**Task directions:** In the passage below on the 2.5 GHz spectrum band, under which two services is the band now licensed?

**Document passage:**
= = =

Verizon recounted the history of the band, now licensed as broadband radio service (BRS) and educational broadband service (EBS) spectrum, ending in the consolidation of control of much of the spectrum under Sprint. “It is indisputable that the 2.5 GHz band spectrum is ’suitable’ and ‘available’ for mobile broadband today,” Verizon said. “All of [the] 2.5 GHz band -- BRS and EBS included -- is ‘capable of supporting mobile service.’ It is ‘licensed with a mobile allocation and corresponding service rules.’ And save perhaps for the 5 percent of EBS capacity that is reserved for educational use, it is not ‘committed to another use.’ The 2.5 GHz band is ‘available’ -- indeed it is in use for mobile broadband. It is time for the Commission to include the 2.5 GHz band in the spectrum screen.” Sprint doesn’t want the FCC to attribute such spectrum.
The Competitive Carriers Association, of which Sprint is a member, has “long called for updating the spectrum screen, and any such update must ensure that it is an effective tool to prevent harmful spectrum aggregation, not a shield to protect further consolidation efforts from the two largest carriers,” CCA President Steve Berry told us. “An update to the screen must take into account the characteristics of different bands, including the importance of access to low-band spectrum, to support increased competition. With several important auctions on the horizon, including the 600 MHz incentive auction, it is important for the FCC to act now to update these outdated rules."

= = =

**Data listing:**
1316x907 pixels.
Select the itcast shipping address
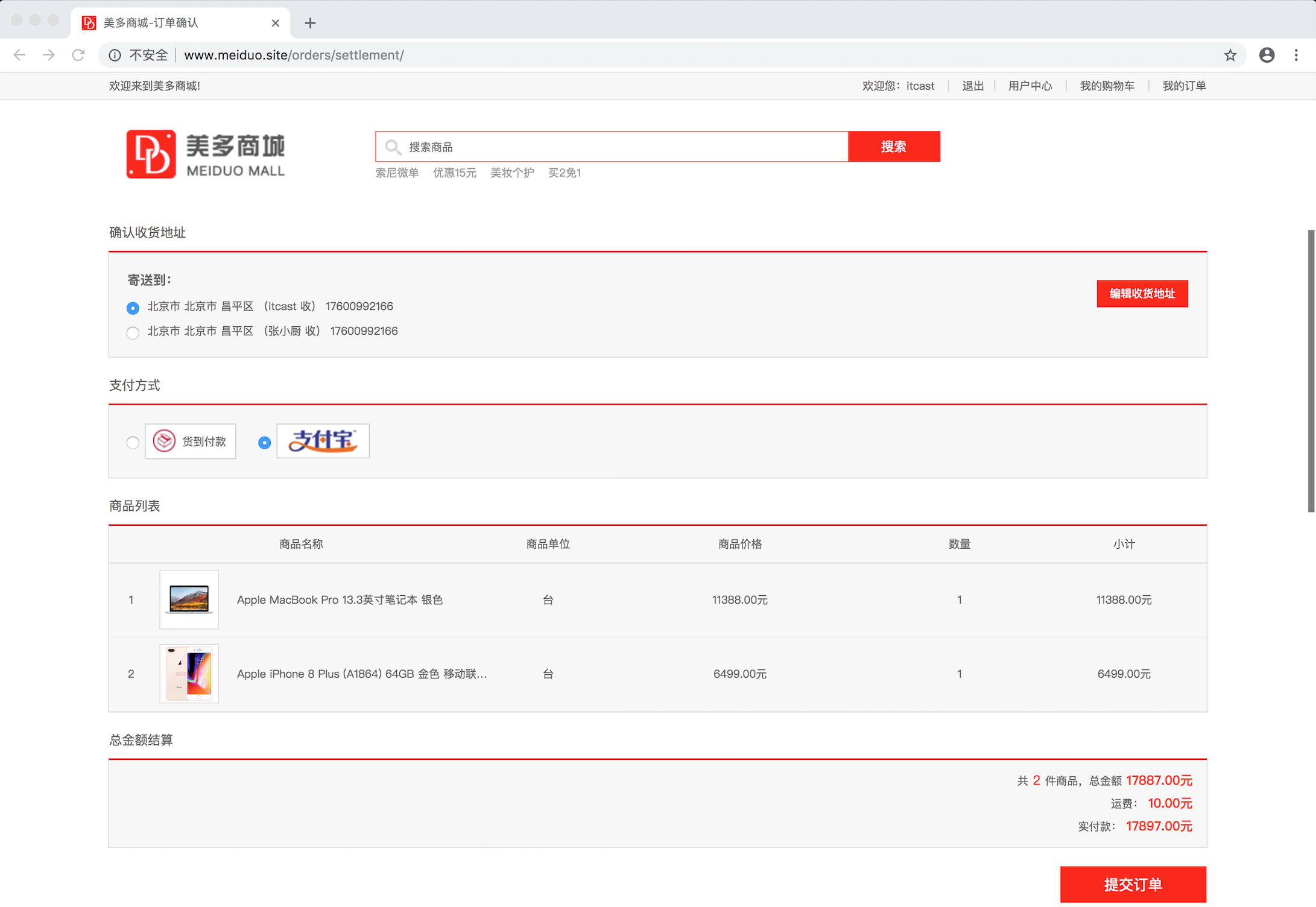pyautogui.click(x=133, y=308)
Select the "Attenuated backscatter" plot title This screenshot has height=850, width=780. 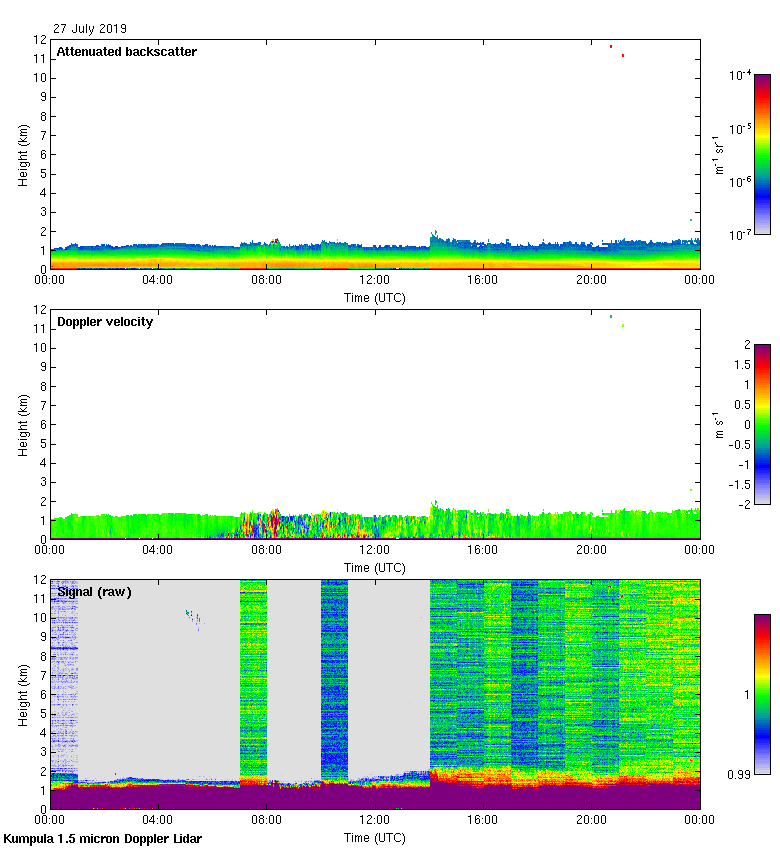tap(126, 52)
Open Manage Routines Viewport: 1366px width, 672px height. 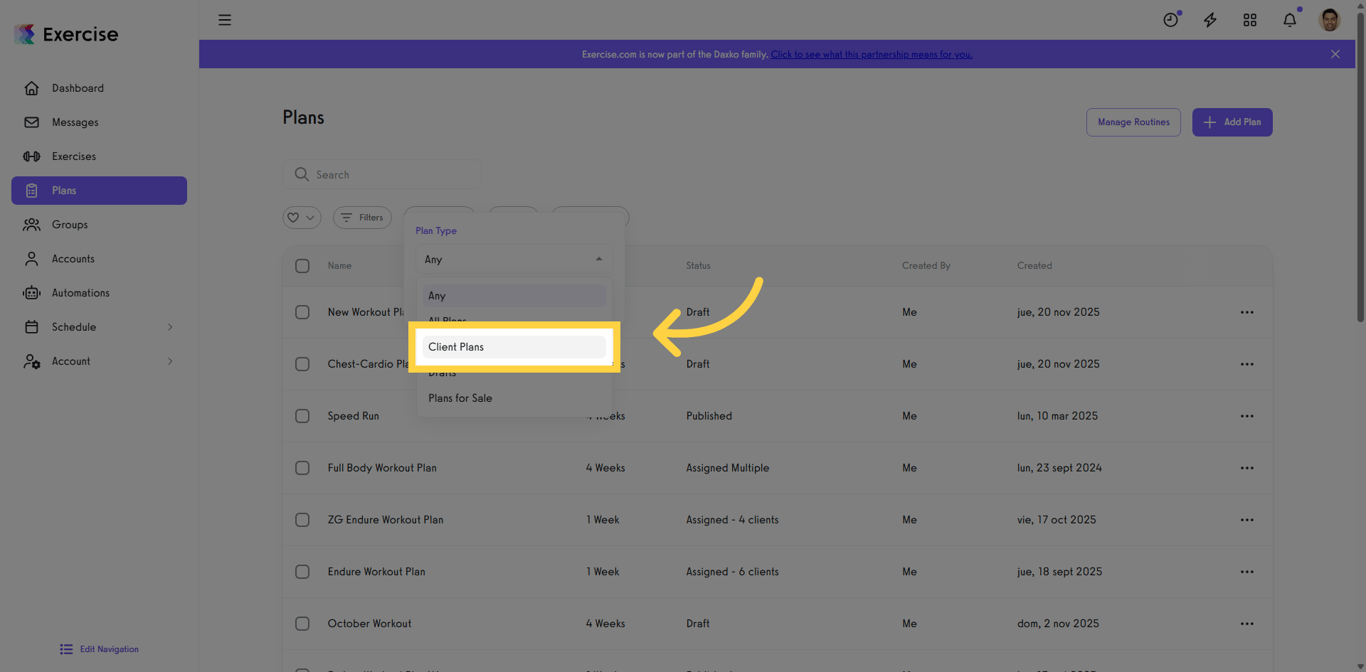[x=1133, y=121]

= = =

**Solution to this exercise:** Broadband radio service (BRS) and educational broadband service (EBS).